In seiner Rechtsrüge macht der Revisionswerber geltend, es möge schon sein, dass eine Tätigkeit in einem Kaffeehaus oder in einer Konditorei den Berufsschutz erhalte, wenn ein Betrieb willig sei, die entsprechende Kraft als solche einzustellen. "Entsprechendes Personal in einem Kaffeehaus oder in einer Konditorei" werde jedoch nie als Kellner (Zahlkellner), sondern bestenfalls als Hilfskraft eingestellt. Der Kläger verlöre daher seinen Berufsschutz. Auch die Rechtsrüge des Klägers ist nicht berechtigt. Selbst bei Annahme eines Berufsschutzes des Klägers als Kellner (Restaurant-Fachmann) ist er nicht invalid im Sinn des § 255 Abs 1

ASVG.

Ein Versicherter, der überwiegend in einem erlernten oder angelernten Beruf tätig war, darf auf Teiltätigkeiten seiner Berufsgruppe verwiesen werden, durch die er den bereits erworbenen Berufsschutz nicht verliert (stRsp, zB SSV-NF 3/119, 7/6; ARD 4440/15/93; 10 ObS 154/01x ua). Dies wäre bei einer Teiltätigkeit der Fall, die sich qualitativ nicht hervorhebt und bloß untergeordnet ist (SSV-NF 9/40 mwN; 10 ObS 154/01x mwN). Ob es sich allerdings bei der Verweisungstätigkeit um eine berufsschutzerhaltende Teiltätigkeit des bisher ausgeübten erlernten oder angelernten Berufes handelt, ist eine Rechtsfrage, die - sofern nicht offenkundig - in jedem Einzelfall besonders zu prüfen ist (SSV-NF 11/21 = ARD 4845/14/97; 10 ObS 344/00m; 10 ObS 154/01x). Für die Erhaltung des Berufsschutzes ist nur der Inhalt, die Qualifikation der erforderlichen Kenntnisse und Fähigkeiten zur Ausübung der Teiltätigkeit maßgeblich (SSV-NF 4/2, 7/88; 10 ObS 114/98g). Daher ist entscheidend, ob ein Kernbereich der Ausbildung bei Ausübung der Teiltätigkeit verwertet werden muss (SSV-NF 4/2; 10 ObS 114/98g), sodass diese Tätigkeit noch als Ausübung eines erlernten Berufes im Sinne des § 255 Abs 1 und 2 ASVG anzusehen ist (SSV-NF 3/29; 10 ObS 114/98g). Die Tätigkeit eines Kellners etwa in Kaffeehäusern, Konditoreien und Bars, von dem erwartet wird, dass er die angebotenen Speisen und ihre Zubereitung sowie alle Getränke kennen und die Gäste beraten muss, erhält beispielsweise den Berufsschutz (SSV-NF 7/88; 10 ObS 114/98g). Von einer unqualifizierten Tätigkeit kann dann nicht gesprochen werden, wenn die weiteren üblicherweise dazugehörigen Kenntnisse und Fähigkeiten, wie beispielsweise die Vorbereitungsarbeiten, die Gästebetreuung und Gästeberatung, das Aufnehmen der Bestellung, das Ausstellen von Rechnungen und das Kassieren usw auf Grund der Erlernung des Berufes vorhanden und nur infolge der Abhängigkeit vom jeweiligen Arbeitsort im Einzelfall nicht in vollem Umfang gefragt sind (10 ObS 114/98g).

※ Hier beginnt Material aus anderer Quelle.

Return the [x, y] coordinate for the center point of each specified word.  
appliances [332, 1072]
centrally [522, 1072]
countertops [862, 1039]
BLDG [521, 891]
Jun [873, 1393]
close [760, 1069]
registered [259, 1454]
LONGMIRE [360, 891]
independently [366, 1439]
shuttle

Da Invalidität erst dann vorliegt, wenn der Versicherte außerstande ist, irgend eine auf dem Arbeitsmarkt gefragte Teiltätigkeit seines erlernten oder angelernten Berufes auszuüben (10 ObS 344/00m), der Kläger aber nach den Feststellungen des Berufungsgerichtes auf Grund seines medizinischen Leistungskalküls und der bei einer Teiltätigkeit als Kellner in Konditoreien, Kaffeehäusern oder Bars gegebenen Anforderungen auf solche Teiltätigkeiten eines Kellners verwiesen werden kann, ist er nicht invalid im Sinne des Gesetzes. Der Revision war daher ein Erfolg zu versagen.

Die Kostenentscheidung beruht auf § 77 Abs 1 Z 2 lit b ASGG, Gründe für den Kostenzuspruch nach Billigkeit wurden nicht dargetan und sind auch nicht ersichtlich.